#### Your assignment:
Transcribe all of the data exactly. Images stay out.

#### Exercise data:

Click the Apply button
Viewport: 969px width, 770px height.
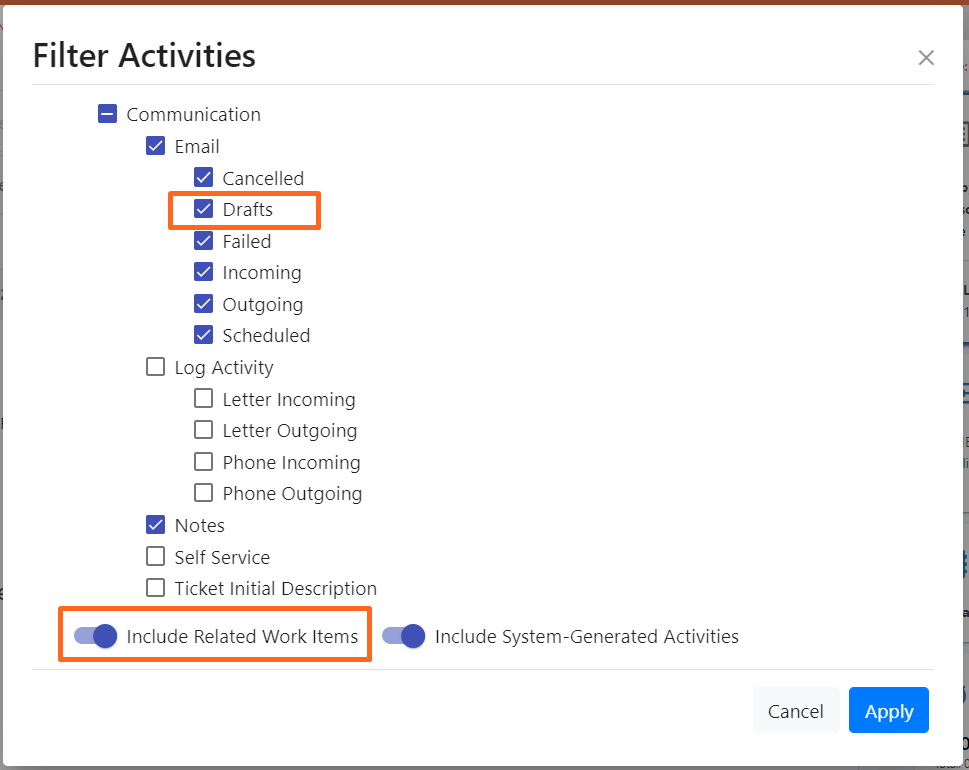888,711
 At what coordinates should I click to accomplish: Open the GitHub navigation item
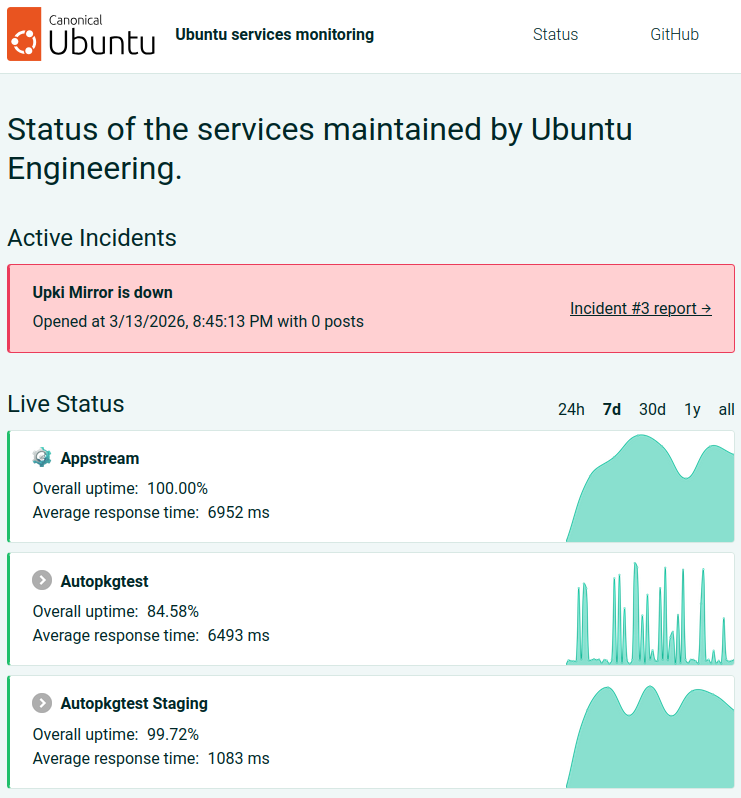pos(674,35)
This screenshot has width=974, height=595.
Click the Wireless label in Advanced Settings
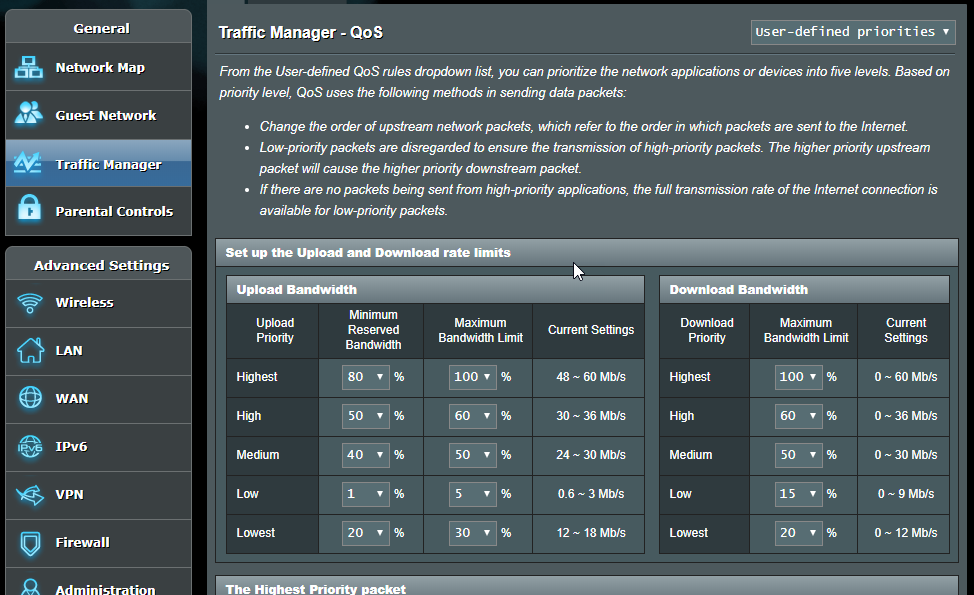point(84,303)
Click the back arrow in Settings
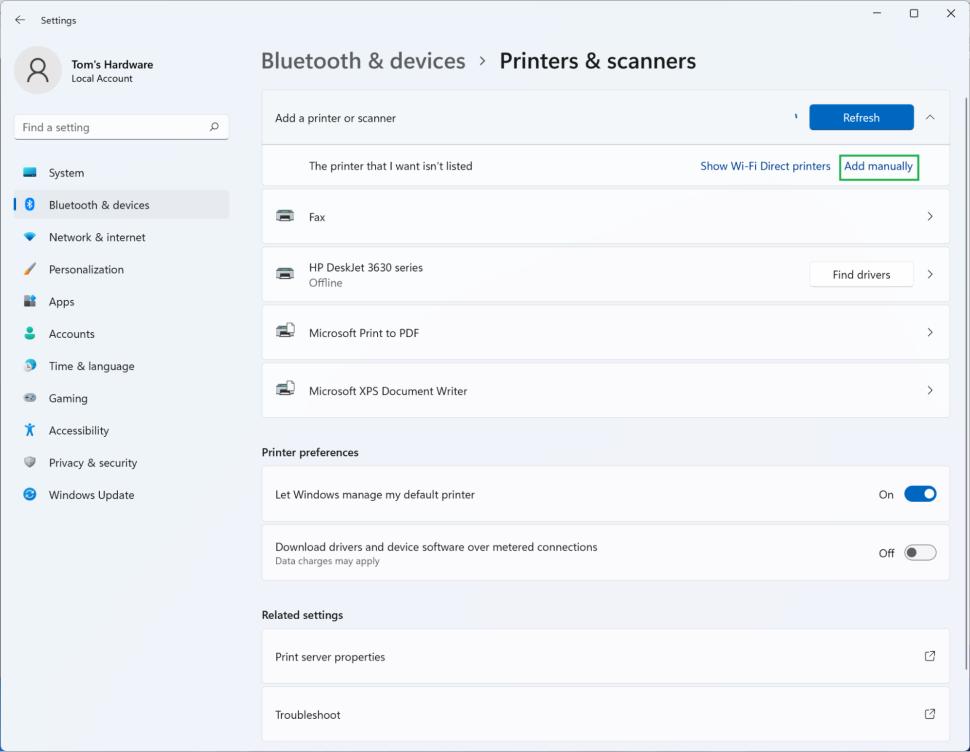Screen dimensions: 970x752 (20, 20)
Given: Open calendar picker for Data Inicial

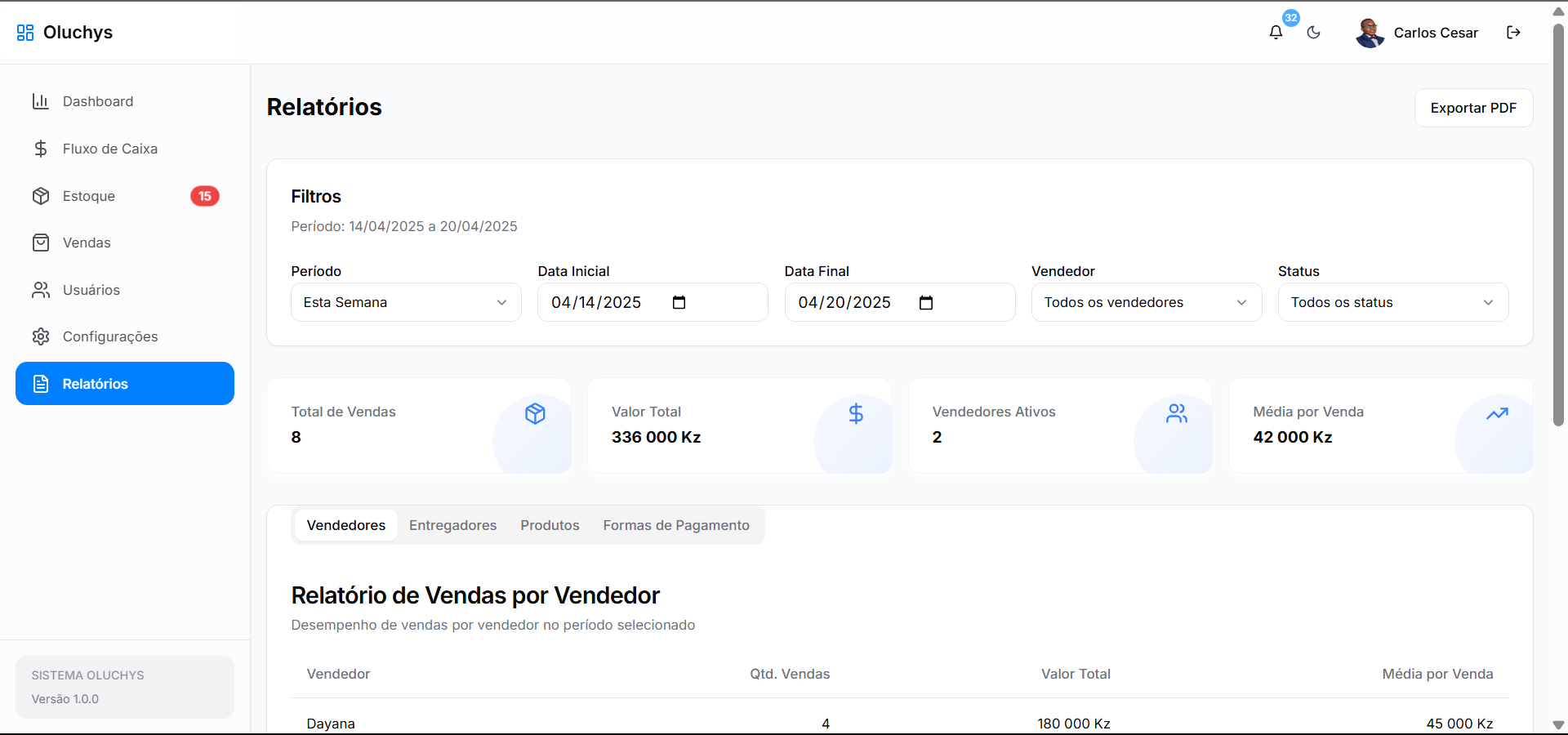Looking at the screenshot, I should pyautogui.click(x=679, y=303).
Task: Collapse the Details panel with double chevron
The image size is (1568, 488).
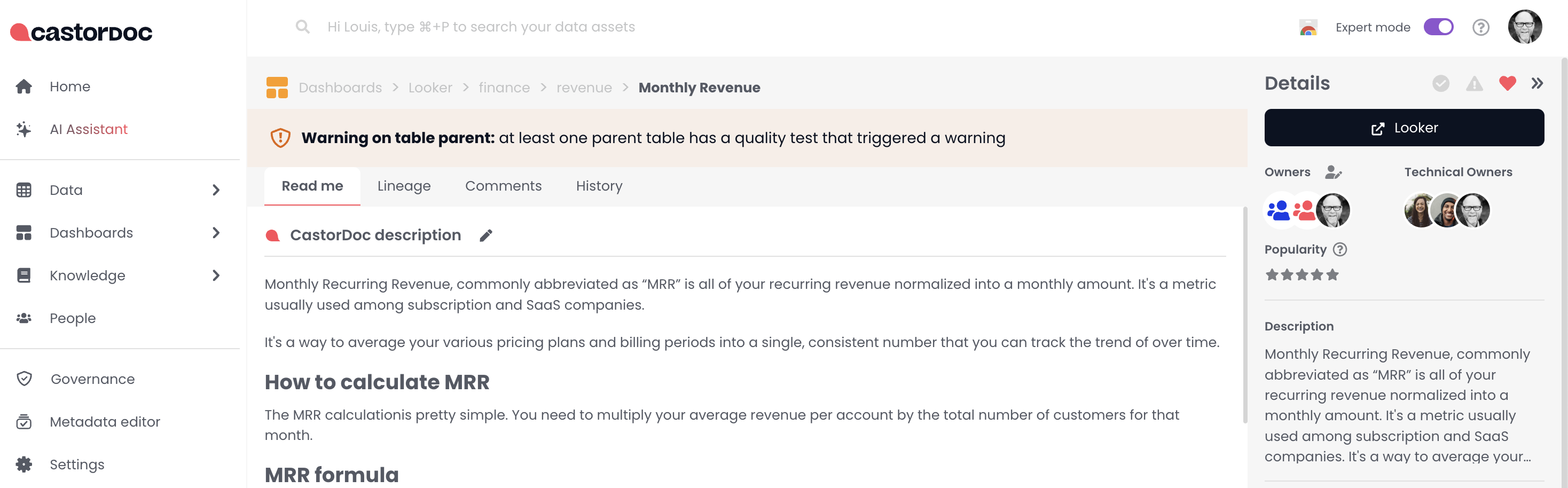Action: click(1537, 83)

#### Result of the exercise:
Click the Apply button
Viewport: 969px width, 770px height.
888,711
 At what coordinates should I click to accomplish: Open the GitHub navigation item
pos(674,35)
This screenshot has width=974, height=595.
Click the Wireless label in Advanced Settings
point(84,303)
Click the back arrow in Settings
Screen dimensions: 970x752 (20, 20)
Given: Open calendar picker for Data Inicial

Looking at the screenshot, I should pyautogui.click(x=679, y=303).
Task: Collapse the Details panel with double chevron
The image size is (1568, 488).
Action: click(1537, 83)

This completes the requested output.